■ **WHAT TO DO**: Within the records below, filter for lines carrying the word "computer" and copy them.

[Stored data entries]

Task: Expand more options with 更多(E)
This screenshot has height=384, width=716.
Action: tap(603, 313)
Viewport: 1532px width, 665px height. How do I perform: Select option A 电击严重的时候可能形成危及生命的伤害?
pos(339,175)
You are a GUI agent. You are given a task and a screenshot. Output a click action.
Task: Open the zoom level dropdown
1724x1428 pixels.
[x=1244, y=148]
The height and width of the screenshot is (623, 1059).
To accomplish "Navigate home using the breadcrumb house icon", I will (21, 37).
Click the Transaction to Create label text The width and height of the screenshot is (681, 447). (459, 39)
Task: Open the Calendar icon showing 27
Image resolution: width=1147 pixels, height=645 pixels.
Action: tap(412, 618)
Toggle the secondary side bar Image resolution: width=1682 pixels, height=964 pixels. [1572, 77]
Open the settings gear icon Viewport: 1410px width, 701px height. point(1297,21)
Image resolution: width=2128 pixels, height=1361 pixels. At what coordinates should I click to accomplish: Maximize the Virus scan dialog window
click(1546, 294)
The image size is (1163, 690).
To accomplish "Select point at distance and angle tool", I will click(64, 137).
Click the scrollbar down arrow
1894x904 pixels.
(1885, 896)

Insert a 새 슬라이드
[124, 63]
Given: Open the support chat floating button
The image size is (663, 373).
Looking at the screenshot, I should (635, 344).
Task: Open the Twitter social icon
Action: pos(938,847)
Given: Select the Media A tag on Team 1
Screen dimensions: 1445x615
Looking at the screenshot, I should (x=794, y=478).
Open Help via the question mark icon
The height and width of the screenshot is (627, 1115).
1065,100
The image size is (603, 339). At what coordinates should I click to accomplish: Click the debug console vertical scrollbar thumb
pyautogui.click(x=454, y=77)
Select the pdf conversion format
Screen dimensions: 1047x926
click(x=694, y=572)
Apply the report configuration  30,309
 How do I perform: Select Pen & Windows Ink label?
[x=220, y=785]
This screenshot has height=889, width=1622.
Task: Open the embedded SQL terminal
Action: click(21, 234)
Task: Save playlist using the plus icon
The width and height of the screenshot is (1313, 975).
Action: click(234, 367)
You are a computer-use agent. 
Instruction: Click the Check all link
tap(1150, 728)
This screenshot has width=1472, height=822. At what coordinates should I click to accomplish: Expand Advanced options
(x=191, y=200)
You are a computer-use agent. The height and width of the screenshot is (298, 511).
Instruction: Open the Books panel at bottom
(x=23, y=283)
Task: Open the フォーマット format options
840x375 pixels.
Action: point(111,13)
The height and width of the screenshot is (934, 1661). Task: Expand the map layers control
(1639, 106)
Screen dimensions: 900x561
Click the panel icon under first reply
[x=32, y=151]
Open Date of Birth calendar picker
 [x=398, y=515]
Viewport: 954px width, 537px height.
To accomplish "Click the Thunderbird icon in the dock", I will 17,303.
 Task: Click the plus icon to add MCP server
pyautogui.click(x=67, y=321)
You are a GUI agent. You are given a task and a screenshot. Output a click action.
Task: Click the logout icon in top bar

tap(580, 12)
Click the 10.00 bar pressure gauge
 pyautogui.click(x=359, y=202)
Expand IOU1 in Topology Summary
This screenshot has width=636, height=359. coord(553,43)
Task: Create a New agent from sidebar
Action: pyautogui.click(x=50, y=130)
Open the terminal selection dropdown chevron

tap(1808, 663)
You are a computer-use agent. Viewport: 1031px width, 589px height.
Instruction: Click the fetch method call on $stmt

■ **EXERCISE RESPONSE**:
You are a computer-use agent. 
You are a computer-use agent. The height and width of the screenshot is (298, 511).
You are a computer-use agent. Viewport: 1031px width, 589px height.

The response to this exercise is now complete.